- [Task goal] While you copy the lines below, skip the pictures and keep the rest exact.

- [Records for the task]
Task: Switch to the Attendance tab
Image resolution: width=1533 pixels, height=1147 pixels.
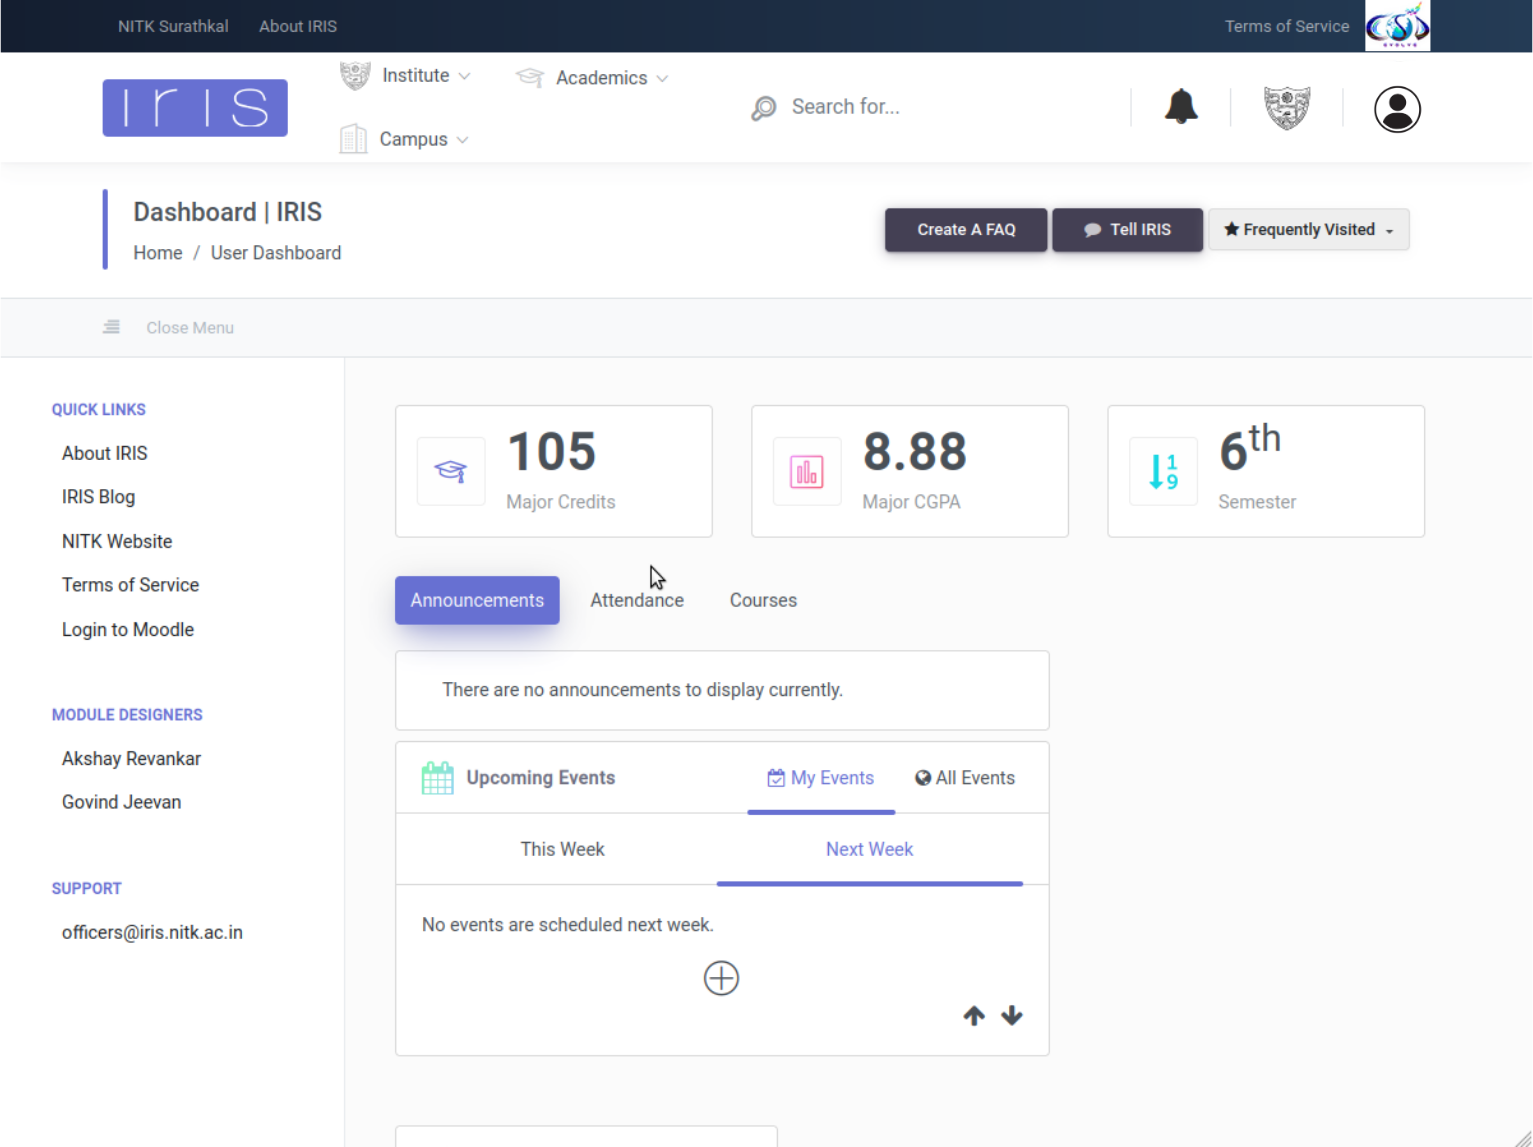Action: [637, 600]
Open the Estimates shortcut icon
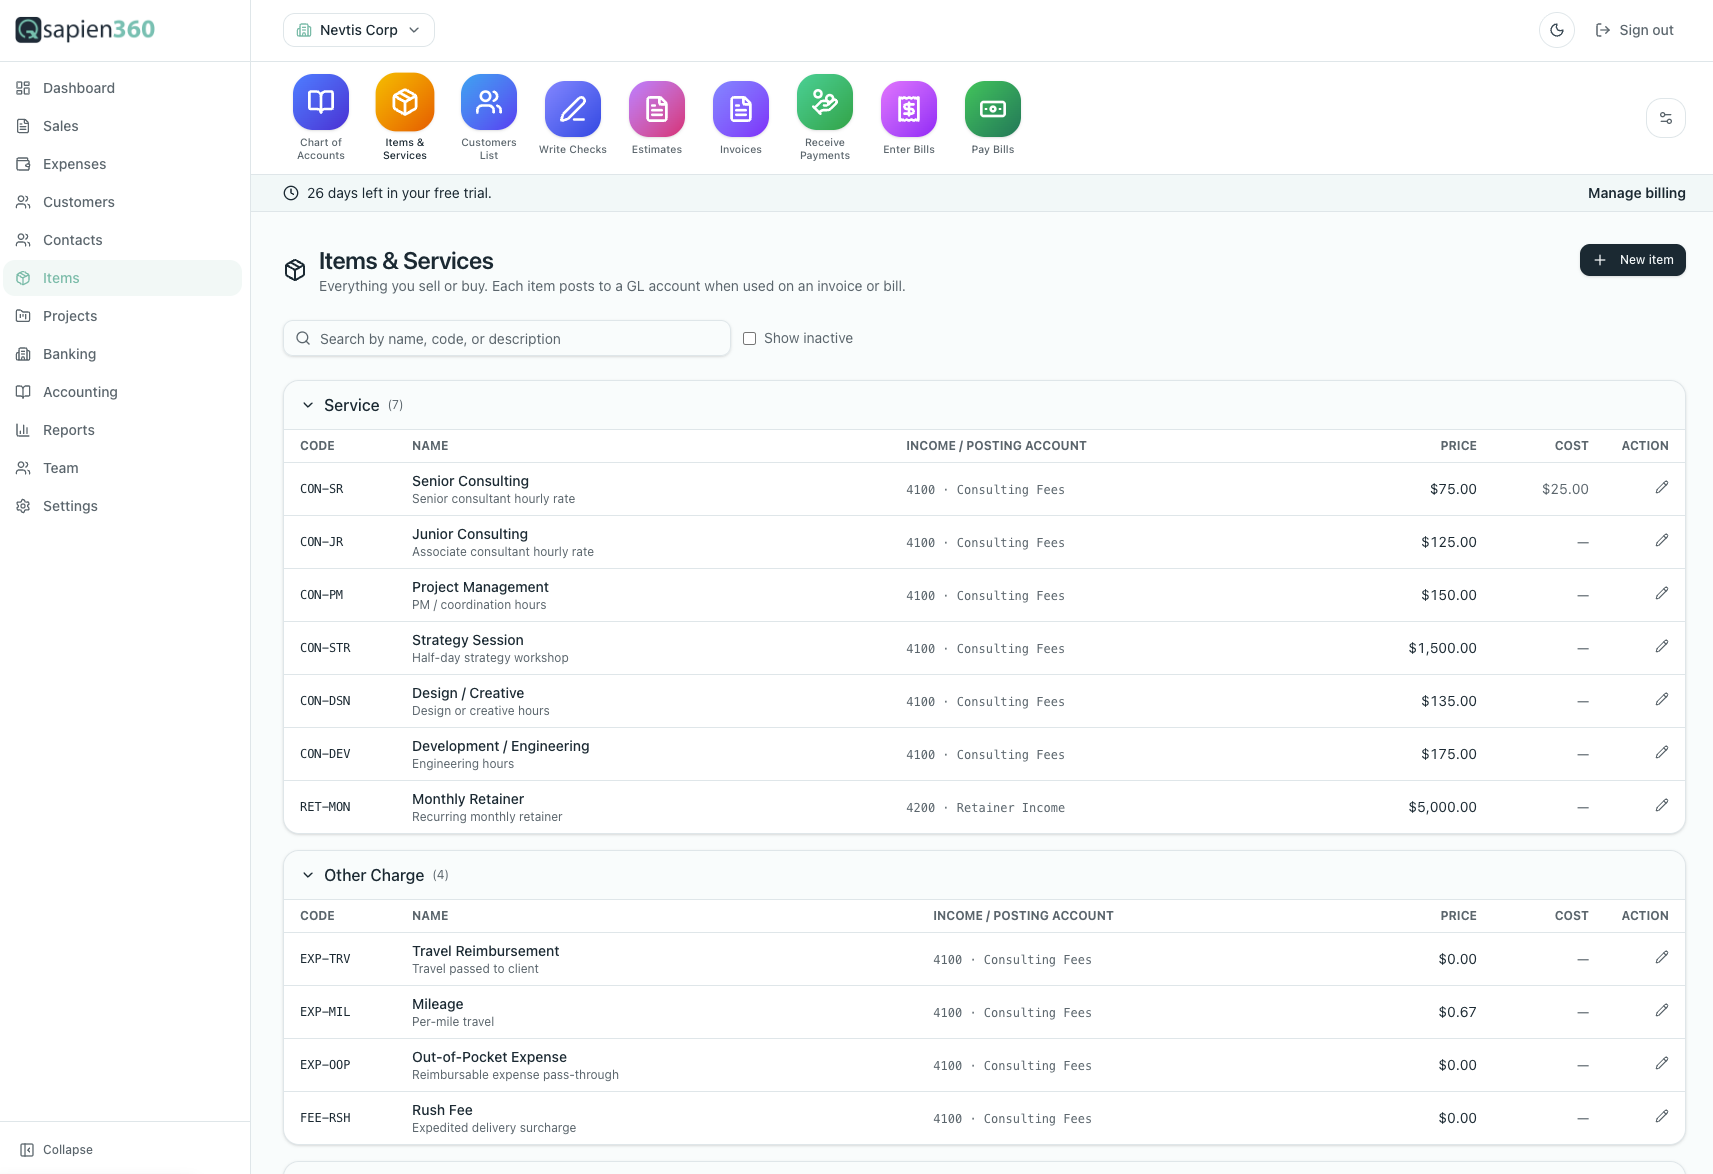Viewport: 1713px width, 1174px height. click(x=657, y=109)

- [Task response]
Task: Switch to the Attendance tab
Image resolution: width=1533 pixels, height=1147 pixels.
Action: [637, 600]
Open the Estimates shortcut icon
Viewport: 1713px width, 1174px height. click(x=657, y=109)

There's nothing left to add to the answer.